Friday, February 7, 2014
A Living Seance
My sickness may have been a simple performance anxiety. I am that way. After work yesterday I went out with a group of coworkers who were celebrating something. We sat outside on a cold and rainy night. The staff brought Coleman heaters and put them on top of the shaky tables, a real good idea with a bunch of drunks, but no tragedies took place. All in all it was a successful day. Earlier in the day, I left for lunch and went to get my tags renewed at a tax collector's office that came highly recommended. And boy oh boy was it nice. I was in and out in five minutes, something, I think, of a miracle. Then I sat inside the largest Chic-fil-A I have ever seen and ate a solitary meal before going back to work. I was out of my zip code. It was fun. All this coming after presentation I had made earlier in the day that I felt went swimingly. Almost legendary. There was all of that and me worn out with something inexplicable, then the sitting with good people and drinking pint after pint of some small brewery's Guinness style beer that was very, very tasty, then finishing up with a scotch. It was not late, so I drove to Fresh Market and got some ribs and went home to eat them and watch some more "Banshee" and then fell into bed happy and satisfied that things were as they should be.

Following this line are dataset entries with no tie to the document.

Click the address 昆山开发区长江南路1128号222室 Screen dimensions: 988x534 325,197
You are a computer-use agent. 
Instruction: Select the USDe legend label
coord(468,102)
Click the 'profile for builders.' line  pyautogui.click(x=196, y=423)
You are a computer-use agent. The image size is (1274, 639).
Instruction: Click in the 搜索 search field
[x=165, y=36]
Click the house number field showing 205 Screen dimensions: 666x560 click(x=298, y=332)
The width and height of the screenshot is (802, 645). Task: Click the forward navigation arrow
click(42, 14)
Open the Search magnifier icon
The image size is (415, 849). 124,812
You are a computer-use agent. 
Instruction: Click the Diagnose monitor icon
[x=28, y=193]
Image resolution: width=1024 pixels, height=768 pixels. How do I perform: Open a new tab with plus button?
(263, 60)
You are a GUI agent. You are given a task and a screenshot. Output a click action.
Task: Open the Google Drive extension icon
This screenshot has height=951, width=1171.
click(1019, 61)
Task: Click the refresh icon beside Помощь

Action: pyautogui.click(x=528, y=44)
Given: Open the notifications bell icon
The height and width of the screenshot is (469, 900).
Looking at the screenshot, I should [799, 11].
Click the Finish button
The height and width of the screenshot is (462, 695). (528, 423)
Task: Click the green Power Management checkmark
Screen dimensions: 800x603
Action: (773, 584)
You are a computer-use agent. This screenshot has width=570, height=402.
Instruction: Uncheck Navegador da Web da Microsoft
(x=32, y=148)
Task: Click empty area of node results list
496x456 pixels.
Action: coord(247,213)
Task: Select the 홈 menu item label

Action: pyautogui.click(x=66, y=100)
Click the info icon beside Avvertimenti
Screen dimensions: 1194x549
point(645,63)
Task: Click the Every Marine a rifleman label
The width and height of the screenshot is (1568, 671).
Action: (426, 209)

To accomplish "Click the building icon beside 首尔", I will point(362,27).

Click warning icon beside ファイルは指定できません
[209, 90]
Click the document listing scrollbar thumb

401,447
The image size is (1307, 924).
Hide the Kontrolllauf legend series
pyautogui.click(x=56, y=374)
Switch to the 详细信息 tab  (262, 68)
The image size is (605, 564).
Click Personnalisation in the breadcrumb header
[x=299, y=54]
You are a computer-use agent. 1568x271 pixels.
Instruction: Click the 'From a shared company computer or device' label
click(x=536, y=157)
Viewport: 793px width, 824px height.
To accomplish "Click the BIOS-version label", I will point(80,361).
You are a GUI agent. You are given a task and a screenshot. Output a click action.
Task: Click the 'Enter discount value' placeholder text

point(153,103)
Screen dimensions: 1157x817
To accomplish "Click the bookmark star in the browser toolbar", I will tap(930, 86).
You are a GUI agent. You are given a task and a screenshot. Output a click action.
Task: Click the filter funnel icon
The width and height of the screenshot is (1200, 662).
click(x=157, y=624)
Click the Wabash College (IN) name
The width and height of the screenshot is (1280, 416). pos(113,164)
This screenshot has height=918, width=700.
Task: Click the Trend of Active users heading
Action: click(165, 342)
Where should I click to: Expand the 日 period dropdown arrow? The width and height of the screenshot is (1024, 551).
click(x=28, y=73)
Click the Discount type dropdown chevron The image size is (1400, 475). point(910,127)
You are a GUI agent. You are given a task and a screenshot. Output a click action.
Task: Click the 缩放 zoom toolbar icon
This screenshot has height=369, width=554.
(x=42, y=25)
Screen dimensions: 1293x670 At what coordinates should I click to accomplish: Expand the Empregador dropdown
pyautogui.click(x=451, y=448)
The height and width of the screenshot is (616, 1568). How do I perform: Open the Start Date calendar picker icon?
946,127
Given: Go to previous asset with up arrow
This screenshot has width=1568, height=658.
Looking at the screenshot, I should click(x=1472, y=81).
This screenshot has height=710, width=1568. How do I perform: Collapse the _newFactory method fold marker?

I woke up at eight o'clock because the morning light never came. It is a glorious feeling to sleep so long and soundly. Up to make the coffee and. . . oh, shit! I'd forgotten to feed the cat the night before. I felt terrible, but when I put the fresh food in her bowl, she ate normally and not so much, so I gave her more love than usual and apologized profusely. And so the coffee and the news and the decision that I have had enough of work for the week. I shall stay home this cool, dark, and damp Friday and catch up on things that should have been done long ago. It feels sooooo good. The heater blows and the cat purrs and air hangs dim and gloomy. It is delicious.
I wish that Aunt Thelma were coming around. We could play Boggle and she could tell me stories in her wonderful way of telling and not telling at the same time. The stories emerge from someplace far away, she speaking something like a medium in a seance. And then, when the story has been told, she'll look at you and smile. Often the tales end up with everyone in the room clapping.
It is one of those kinds of days.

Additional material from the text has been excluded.